TASK INPUT below:

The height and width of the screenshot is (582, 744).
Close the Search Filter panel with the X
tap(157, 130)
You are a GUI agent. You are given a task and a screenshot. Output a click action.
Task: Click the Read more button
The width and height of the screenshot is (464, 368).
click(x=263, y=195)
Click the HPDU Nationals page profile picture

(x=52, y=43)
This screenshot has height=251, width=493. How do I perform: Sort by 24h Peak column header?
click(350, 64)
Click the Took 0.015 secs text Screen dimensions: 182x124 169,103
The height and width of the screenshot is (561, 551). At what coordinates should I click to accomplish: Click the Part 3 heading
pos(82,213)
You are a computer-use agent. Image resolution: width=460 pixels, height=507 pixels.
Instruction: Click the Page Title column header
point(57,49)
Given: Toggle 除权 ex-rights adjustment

End of TASK INPUT.

Every line of the data that includes the word "agent" should be copied.

You are a GUI agent. You are given a task and a screenshot. Output a click action.
You are a computer-use agent. Image resolution: width=460 pixels, height=507 pixels.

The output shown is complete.